O rapaz de 19 anos foi parar oito vezes na Fase respondendo por atos como homicídio, roubo a residência, roubo de veículo e porte ilegal de arma de fogo. Quando deixar o sistema, no máximo em 2020, todas essas infrações serão varridas da sua ficha por terem sido cometidas antes dos 18 anos, como prevê o ECA. No internato, concluiu o Ensino Médio e fez cursos de Ocupação Administrativa e de Empreendedorismo e Inovação. Somente para atividades de aprendizado pode sair do seu dormitório individual de cinco metros quadrados, que se encerra na porta de grades trancada com cadeado. Bandeiras do Grêmio e fotos da família nas paredes enfeitam o cômodo:
— A Fase fecha uma grade para nós, mas abre muitas portas. Na cadeia, não teria essa oportunidade de me recuperar.
Quando terminar de cumprir a medida, afirma querer sair de Porto Alegre para recomeçar longe da criminalidade.
Enquanto isso, ao casal de filhos, ao enteado — todos na faixa dos 20 anos — e à mulher do agente da EPTC restam as lembranças do Réveillon trágico que seria de festa. O carro já estava abastecido e as malas acomodadas no porta-malas para a viagem que fariam ao litoral no dia em que Severo foi morto fazendo bico de vigia, atividade que garantia esse tipo de lazer à família.
Desde então, o fim de ano passou a ser visto de outra forma. Desta vez, a sensibilidade aflorou a ponto de impedir, pela emoção, que a única irmã de Severo conseguisse conversar com a reportagem. A companheira dele, também abalada, resumiu o sentimento em uma frase: "Ainda dói muito". O filho de Severo, em razão da morte do pai, teve de adiar o ingresso na faculdade por falta de dinheiro. Embora sua mulher trabalhasse, era Severo quem garantia a estabilidade financeira.

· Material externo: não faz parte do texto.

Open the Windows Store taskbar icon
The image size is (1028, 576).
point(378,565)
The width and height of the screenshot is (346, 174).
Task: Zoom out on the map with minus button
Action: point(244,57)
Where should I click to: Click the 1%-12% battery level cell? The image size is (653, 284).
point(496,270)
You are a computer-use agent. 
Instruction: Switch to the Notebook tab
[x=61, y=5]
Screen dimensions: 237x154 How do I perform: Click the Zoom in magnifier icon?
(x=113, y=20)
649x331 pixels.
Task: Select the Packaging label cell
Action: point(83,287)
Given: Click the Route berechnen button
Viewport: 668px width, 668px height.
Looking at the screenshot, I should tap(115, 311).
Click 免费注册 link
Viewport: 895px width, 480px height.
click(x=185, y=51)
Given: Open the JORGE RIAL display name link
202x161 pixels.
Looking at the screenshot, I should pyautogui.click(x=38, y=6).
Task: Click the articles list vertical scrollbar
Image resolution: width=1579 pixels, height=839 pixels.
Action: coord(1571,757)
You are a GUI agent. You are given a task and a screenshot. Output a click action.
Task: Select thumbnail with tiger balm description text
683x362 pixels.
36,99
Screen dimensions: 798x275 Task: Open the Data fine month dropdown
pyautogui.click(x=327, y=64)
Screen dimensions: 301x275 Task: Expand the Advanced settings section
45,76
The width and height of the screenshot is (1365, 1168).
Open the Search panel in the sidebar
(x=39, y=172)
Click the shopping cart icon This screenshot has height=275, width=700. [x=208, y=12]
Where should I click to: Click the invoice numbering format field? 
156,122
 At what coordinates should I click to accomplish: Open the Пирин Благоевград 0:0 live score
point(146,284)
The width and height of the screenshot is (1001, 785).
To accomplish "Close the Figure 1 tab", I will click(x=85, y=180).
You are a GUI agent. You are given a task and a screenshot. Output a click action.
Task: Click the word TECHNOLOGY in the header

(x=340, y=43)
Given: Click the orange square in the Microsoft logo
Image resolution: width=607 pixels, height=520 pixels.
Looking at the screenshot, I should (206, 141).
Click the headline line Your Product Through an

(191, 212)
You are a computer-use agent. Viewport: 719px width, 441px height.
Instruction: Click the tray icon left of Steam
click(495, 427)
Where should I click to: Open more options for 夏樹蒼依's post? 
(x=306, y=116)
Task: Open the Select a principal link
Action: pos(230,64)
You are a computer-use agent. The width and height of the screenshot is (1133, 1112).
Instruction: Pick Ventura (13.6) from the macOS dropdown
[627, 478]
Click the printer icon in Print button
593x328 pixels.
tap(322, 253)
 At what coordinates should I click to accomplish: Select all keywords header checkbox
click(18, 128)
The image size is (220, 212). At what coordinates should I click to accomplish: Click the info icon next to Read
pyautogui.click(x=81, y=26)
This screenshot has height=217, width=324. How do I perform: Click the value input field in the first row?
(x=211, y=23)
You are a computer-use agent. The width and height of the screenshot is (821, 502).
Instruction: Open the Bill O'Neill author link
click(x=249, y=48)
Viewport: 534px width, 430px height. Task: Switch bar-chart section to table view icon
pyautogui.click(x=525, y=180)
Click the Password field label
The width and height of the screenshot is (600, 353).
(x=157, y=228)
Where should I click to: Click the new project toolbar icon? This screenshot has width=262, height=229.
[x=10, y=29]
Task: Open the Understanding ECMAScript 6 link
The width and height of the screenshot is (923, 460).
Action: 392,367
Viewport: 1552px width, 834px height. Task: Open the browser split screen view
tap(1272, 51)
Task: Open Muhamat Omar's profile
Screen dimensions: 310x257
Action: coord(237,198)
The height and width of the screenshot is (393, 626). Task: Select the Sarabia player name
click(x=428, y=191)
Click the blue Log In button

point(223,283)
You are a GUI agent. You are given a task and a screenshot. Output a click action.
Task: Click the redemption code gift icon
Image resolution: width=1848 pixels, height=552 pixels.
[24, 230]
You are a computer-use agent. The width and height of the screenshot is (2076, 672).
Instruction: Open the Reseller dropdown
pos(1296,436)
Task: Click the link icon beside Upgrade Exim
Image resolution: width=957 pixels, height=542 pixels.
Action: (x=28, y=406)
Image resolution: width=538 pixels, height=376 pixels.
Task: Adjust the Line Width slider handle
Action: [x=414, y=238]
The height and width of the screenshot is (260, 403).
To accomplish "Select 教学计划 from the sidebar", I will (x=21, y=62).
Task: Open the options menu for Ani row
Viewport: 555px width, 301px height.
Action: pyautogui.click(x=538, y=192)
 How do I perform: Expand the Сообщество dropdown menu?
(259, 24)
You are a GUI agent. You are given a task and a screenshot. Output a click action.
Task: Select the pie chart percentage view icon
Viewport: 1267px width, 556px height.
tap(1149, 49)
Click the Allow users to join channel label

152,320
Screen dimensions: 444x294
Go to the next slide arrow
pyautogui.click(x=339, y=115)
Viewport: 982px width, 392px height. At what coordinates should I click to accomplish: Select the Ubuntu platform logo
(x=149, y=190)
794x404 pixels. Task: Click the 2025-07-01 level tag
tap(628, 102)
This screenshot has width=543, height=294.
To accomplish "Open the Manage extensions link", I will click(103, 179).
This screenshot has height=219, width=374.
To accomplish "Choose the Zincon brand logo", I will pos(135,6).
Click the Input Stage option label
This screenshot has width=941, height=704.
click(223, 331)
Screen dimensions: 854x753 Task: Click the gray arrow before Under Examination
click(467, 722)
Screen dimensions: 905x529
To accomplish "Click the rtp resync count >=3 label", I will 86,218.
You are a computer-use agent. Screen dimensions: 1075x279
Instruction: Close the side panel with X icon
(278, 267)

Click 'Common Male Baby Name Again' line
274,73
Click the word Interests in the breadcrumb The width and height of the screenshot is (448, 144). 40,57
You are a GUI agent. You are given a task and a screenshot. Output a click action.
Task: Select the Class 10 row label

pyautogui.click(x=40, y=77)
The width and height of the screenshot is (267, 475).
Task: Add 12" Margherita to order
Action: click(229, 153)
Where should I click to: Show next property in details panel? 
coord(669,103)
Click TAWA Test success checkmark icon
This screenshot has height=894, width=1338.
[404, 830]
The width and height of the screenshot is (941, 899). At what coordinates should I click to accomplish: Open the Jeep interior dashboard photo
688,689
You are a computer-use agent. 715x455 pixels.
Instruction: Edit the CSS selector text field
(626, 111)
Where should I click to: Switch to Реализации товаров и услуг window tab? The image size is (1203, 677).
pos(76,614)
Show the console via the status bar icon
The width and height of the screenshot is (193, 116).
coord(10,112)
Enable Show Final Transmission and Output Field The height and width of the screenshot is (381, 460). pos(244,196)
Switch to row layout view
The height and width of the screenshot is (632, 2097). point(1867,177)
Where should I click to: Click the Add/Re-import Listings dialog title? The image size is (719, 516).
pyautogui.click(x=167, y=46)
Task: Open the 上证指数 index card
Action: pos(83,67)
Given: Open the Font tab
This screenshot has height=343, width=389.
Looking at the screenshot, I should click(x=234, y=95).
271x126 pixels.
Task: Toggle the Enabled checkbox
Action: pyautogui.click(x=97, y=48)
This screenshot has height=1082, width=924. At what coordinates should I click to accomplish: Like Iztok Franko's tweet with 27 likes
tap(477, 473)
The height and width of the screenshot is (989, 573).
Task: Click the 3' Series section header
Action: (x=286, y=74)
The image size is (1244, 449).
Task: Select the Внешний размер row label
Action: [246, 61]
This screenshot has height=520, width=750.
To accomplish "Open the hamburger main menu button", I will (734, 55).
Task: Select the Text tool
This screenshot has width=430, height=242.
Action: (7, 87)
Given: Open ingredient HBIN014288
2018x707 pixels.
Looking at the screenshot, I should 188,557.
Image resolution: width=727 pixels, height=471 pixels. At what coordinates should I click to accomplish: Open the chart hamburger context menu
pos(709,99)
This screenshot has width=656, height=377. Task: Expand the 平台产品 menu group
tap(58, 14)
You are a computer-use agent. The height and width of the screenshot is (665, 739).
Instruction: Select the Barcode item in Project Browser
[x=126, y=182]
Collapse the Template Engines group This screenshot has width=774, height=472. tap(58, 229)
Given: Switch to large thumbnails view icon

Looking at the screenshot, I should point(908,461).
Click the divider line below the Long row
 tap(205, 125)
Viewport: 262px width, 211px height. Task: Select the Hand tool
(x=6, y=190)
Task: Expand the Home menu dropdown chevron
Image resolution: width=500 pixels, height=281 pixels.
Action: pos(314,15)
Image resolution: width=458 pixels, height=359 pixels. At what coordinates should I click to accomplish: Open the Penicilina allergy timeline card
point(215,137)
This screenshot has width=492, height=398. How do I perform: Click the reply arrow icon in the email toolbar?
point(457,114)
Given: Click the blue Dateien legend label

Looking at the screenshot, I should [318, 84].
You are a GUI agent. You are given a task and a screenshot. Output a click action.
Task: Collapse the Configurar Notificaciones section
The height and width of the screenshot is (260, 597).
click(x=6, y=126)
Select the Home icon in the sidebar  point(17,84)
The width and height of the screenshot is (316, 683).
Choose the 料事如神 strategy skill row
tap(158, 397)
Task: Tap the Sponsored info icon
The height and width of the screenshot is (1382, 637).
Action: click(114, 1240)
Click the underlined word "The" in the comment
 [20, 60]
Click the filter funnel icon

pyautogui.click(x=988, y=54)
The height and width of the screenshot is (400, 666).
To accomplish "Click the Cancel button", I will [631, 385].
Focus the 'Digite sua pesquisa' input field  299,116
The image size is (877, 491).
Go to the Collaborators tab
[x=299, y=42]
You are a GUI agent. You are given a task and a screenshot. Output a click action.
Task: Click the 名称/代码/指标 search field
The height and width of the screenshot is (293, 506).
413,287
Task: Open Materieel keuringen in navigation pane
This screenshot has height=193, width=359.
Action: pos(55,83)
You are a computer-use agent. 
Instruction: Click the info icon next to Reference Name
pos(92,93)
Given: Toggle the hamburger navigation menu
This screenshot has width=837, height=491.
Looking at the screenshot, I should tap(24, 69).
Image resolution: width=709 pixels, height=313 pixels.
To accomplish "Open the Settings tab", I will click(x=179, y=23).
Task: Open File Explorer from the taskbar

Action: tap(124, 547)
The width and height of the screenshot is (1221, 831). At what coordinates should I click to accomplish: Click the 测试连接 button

Para a amiga Janize Cavalcanti, 57 anos, este período de festas de final de ano é o mais doloroso.
— É quando ficam todos sem chão.
Doutora em psicologia, Débora Dell’Aglio comenta que a morte violenta é mais traumatizante por ser inesperada e que, em geral, os familiares se questionam por que aquela pessoa tomou a atitude deliberada de matar:
— É incompreensível para a gente.
A especialista sugere que, para alguns, além de buscar ajuda especializada, é saudável compartilhar a dor com quem viveu experiência parecida e até envolver-se em causas que combatem aquele tipo de violência sofrida, mas reforça que cada pessoa reage de maneira diferente e que, por isso, não há receita única. Presidente da Comissão de Direitos Humanos do Conselho Regional de Psicologia (CRPRS), a psicóloga Priscila Detoni acrescenta que o luto não tem tempo pré-estabelecido para ser superado.